救急出動の遅れを謝罪する嘉味田朝消防長(左から1人目)と松本哲治市長(同2人目)ら=5日、浦添市安波茶・浦添市役所

浦添市消防本部情報指令課の対応

救急出動の遅れを謝罪する嘉味田朝消防長(左から1人目)と松本哲治市長(同2人目)ら=5日、浦添市安波茶・浦添市役所 浦添市消防本部情報指令課の対応

 同本部によると、4日午後6時27分に女性の母から「娘が倒れている。3~4日前から38度台の発熱もある」と通報があった。通報は同本部情報指令課の男性係長と男性職員で対応。係長は発熱情報から新型コロナ感染を疑い、意識や呼吸の状態など基本的な容体の確認をせず、保健所へ連絡するよう促した。

 その20分後、自らの確認不足に気付いた係長が再度女性の母に電話。母親が確認したところ、女性は意識がなく、呼吸も正確に確認できなかったことから、同6時55分までに救急隊と医者が同乗するドクターカーに出動要請をかけた。

 同6時47分には女性の母から相談を受けた保健所が、職員に救急対応をするよう連絡していた。同6時56分に救急隊が到着した時には女性は心肺停止状態で見つかり、同7時18分に市内の病院に搬送後、死亡が確認された。

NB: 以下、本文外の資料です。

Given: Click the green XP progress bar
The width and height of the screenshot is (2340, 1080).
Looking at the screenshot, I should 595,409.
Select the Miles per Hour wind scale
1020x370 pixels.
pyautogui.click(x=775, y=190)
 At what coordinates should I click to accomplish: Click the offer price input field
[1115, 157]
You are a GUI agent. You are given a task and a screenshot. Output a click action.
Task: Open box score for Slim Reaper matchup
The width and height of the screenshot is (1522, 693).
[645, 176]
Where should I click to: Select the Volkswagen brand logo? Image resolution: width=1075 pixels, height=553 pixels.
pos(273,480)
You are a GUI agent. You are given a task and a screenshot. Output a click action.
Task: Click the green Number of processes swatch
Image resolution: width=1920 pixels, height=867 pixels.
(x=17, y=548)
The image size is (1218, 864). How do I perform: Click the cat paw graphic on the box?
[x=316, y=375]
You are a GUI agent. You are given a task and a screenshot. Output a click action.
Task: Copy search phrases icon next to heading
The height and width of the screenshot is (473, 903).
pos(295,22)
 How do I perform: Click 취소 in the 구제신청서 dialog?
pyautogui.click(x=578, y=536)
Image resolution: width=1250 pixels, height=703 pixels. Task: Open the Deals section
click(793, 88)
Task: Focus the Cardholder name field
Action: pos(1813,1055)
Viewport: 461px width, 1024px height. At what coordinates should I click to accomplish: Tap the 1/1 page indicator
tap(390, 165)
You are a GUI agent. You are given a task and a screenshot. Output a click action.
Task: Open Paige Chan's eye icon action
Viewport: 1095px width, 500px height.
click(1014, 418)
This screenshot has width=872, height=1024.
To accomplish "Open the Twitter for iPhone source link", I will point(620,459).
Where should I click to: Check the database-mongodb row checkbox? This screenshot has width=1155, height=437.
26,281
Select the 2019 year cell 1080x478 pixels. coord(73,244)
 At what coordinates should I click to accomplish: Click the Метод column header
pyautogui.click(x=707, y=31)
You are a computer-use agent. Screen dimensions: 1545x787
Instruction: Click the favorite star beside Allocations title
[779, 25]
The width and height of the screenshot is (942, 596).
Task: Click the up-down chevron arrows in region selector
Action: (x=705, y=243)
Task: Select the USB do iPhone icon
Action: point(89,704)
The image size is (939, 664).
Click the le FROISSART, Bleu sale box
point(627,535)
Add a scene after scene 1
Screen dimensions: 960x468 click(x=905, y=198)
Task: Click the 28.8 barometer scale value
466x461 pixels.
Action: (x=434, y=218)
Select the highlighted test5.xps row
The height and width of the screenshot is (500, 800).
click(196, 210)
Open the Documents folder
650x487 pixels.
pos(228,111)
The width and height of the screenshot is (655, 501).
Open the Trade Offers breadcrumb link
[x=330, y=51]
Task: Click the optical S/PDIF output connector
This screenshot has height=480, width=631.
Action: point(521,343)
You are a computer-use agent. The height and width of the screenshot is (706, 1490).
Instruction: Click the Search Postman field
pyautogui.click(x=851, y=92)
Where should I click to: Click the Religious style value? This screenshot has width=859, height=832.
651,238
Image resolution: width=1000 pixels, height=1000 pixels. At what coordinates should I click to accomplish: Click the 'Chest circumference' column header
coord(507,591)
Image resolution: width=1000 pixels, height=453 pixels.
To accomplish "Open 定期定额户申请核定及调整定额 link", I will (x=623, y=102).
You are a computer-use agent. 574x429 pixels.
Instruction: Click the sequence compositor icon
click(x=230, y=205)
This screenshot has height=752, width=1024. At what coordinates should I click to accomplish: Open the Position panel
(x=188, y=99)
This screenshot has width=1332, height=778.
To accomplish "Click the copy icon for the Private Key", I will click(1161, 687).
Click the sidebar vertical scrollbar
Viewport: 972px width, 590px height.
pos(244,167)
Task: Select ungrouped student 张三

 同本部は「本来なら、新型コロナに感染していたとしても意識や呼吸がなければ救急車で搬送する」と説明。嘉味田朝消防長は「通信指令業務における基本的なミスであり、組織全体で反省する。管理体制の強化に努める」とした。松本哲治市長は「初動が明らかに不適切だった。職員一同に注意を呼び掛ける」と謝罪した。

 今後、職員2人と管理職を含め処分を検討する。